Neurodegeneration in the autoimmune disease multiple sclerosis still poses a major therapeutic challenge. Effective drugs that target the inflammation can only partially reduce accumulation of neurological deficits and conversion to progressive disease forms. Diet and the associated gut microbiome are currently being discussed as crucial environmental risk factors that determine disease onset and subsequent progression. In people with multiple sclerosis (pwMS), supplementation of the short-chain fatty acid (SCFA) propionic acid (PA), as microbial metabolite derived from the fermentation of a high-fiber diet, has previously been shown to regulate inflammation accompanied by neuroprotective properties.
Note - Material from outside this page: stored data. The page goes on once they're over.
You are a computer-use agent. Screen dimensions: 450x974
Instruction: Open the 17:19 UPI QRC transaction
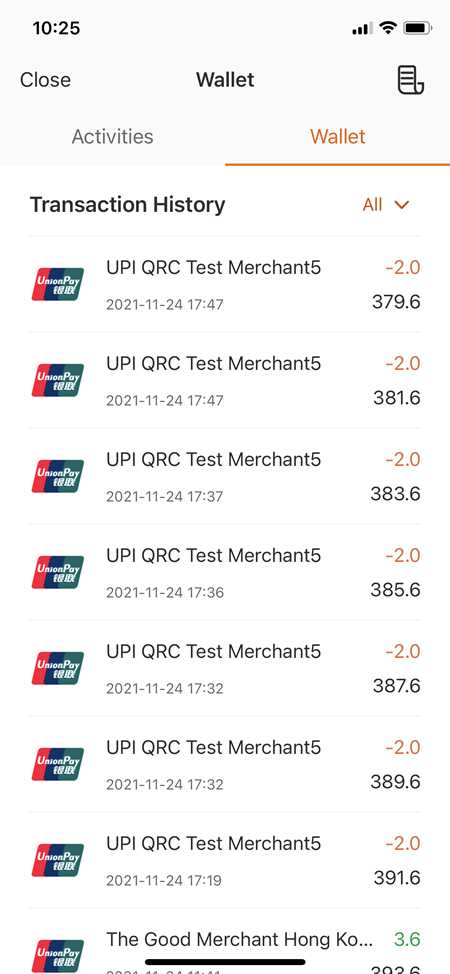click(x=225, y=860)
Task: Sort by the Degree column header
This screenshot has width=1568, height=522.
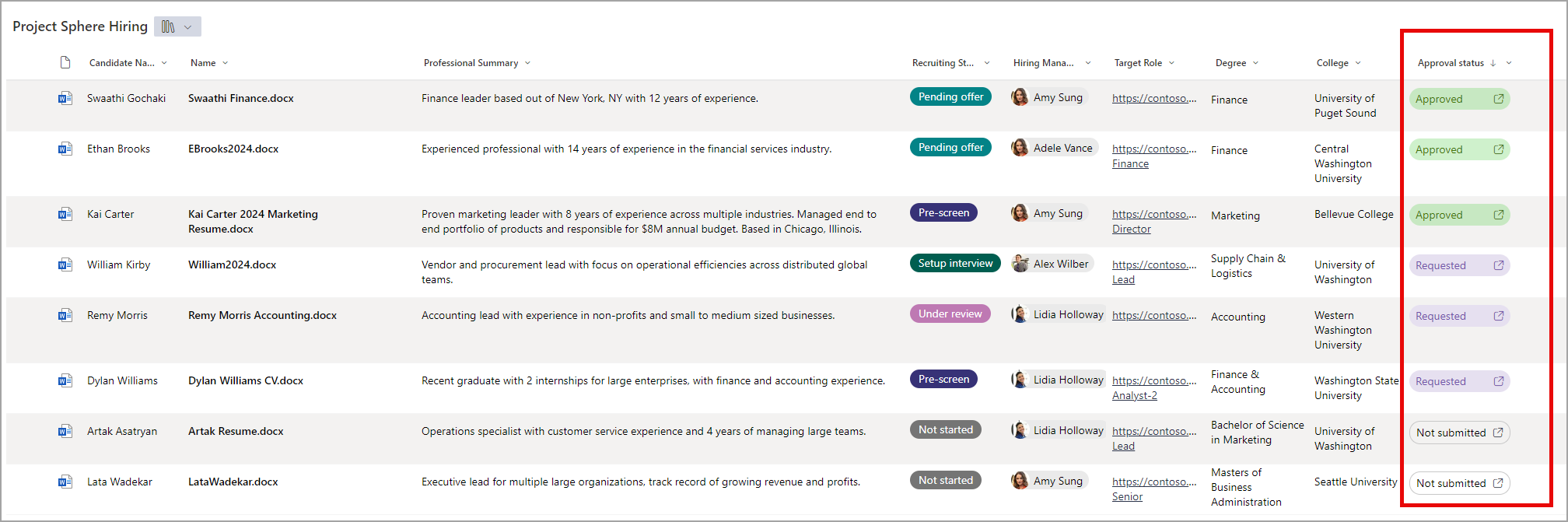Action: pos(1230,63)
We set out to determine, whether the neuroprotective impact of PA is a direct mode of action of SCFAs on CNS neurons. We analyzed neurite recovery in the presence of the SCFAs propionic acid (PA) and butyric acid (BA) in a reverse translational disease-in-a-dish model of human induced primary neurons (iPNs) differentiated from pwMS-derived induced pluripotent stem cells (iPSCs). We found that recovery of damaged neurites is induced by PA and BA, respectively. We could also show that administration of BA is able to enhance PA-associated neurite recovery. Whole cell proteome analysis of iPNs following recovery in the presence of PA revealed abundance changes of protein groups that are associated with the chromatin assembly, translational-, and metabolic processes. We further present evidence that these alterations in the chromatin assembly were associated with inhibition of histone deacetylases (HDAC) class I/II following both PA and BA treatment, mediated by free fatty acid receptor (FFAR) signaling. While neurite recovery in the presence of PA is promoted by activation of the anti-oxidative response, administration of BA increases neuronal ATP synthesis in pwMS-specific iPNs.